The Association between Inactivating Mutations in Tumor-Suppressor Genes and Drugs Were Also Obtained Based on the Combination of Observed Responses and Newly Predicted Responses

The association between inactivating mutations in tumor suppressor genes and drugs were also obtained based on the combination of observed responses and newly predicted responses. (A) TP53 is found to be significantly resistant to Nutlin-3a based on the combination of known and unknown response. (B) RB1 is also found to be significantly resistant to PD-0332991.

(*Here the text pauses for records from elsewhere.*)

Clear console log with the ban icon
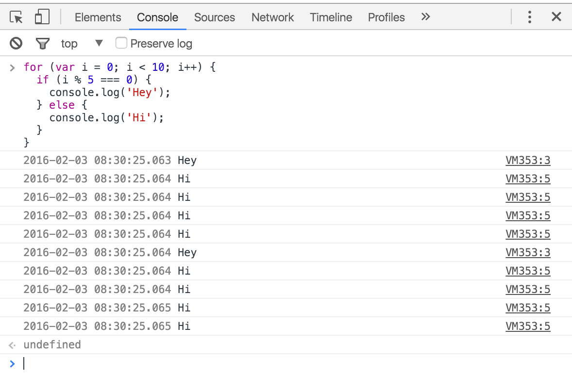This screenshot has height=392, width=572. (x=16, y=44)
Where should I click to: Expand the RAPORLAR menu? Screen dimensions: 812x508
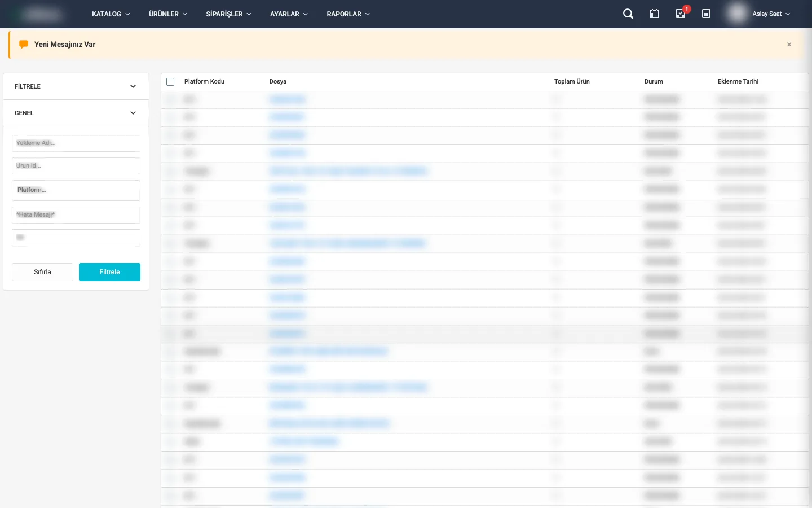tap(348, 14)
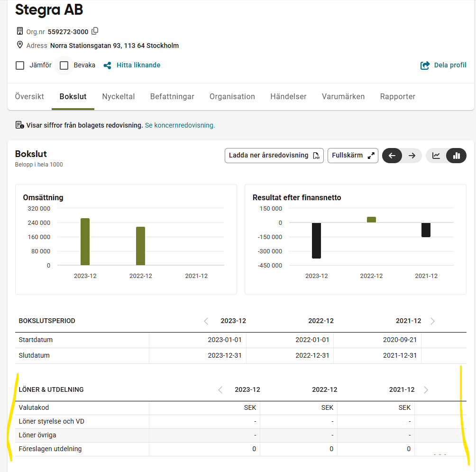
Task: Show earlier years in Bokslutsperiod table
Action: (x=206, y=321)
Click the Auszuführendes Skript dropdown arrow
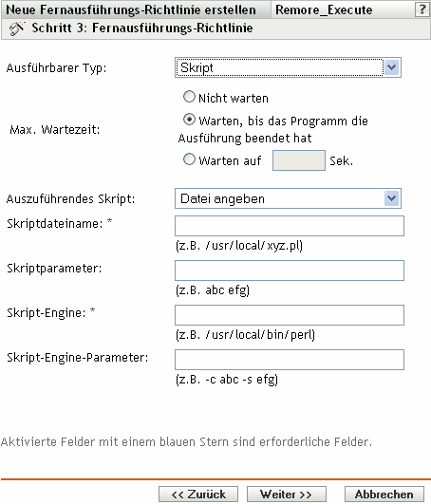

We also investigated the genes that are significantly differentially expressed in sensitive and resistant cell lines, as shown in Figure 6. The threshold p value was set to 0.05, and the threshold fold change was set to 1.5. Significantly differentially expressed genes further went through gene ontology enrichment analysis by DAVID30 (https://david.ncifcrf.gov/) with default parameter settings. Finally, differentially expressed genes were found to be related to the PI3K-Akt signaling pathway (p = 7.9e-4), ECM-receptor interaction (p = 3.3e-10), and small-cell lung cancer (p = 1.5e-4).

Figure 6.

Figure 6

Volcano Plot of Gene Expression Profiles in Sunitinib-Sensitive and -Resistant Cell Lines

Discussion

In this study, we developed a collaborative filtering-based method, NCFGER, to estimate the response of cancer cell lines to drug treatments for IC50 values as well as activity area in GDSC and CCLE datasets, respectively. This method is the hybrid of cell line-based and drug-based collaborative filtering techniques, thereby incorporating similarity in responses from the perspective of cell lines and drug structures, similarity in cell-line gene expression profile, as well as similarity in drug chemical fingerprint. It also applies a global effect removal to preprocess the available drug response and a shrinkage operation on both cell-line similarity network and drug similarity network to avoid the bias caused by unknown responses. 10-fold cross-validation showed that the drug-response similarity can better improve the drug-response prediction performance in comparison with the cell-line gene expression and drug chemical structure similarity. 10-fold cross-validation also showed that the hybrid NCFGER algorithm consistently outperformed SRMF, suggesting that the hybrid NCFGER are more predictive of anti-cancer drug response. We also used the hybrid NCFGER to predict the unknown drug-response values in the GDSC dataset. In combination with the available observations, the results of gene mutation association with drug response, inactivating mutation association in tumor gene suppressors with drugs were all consistent with previous findings.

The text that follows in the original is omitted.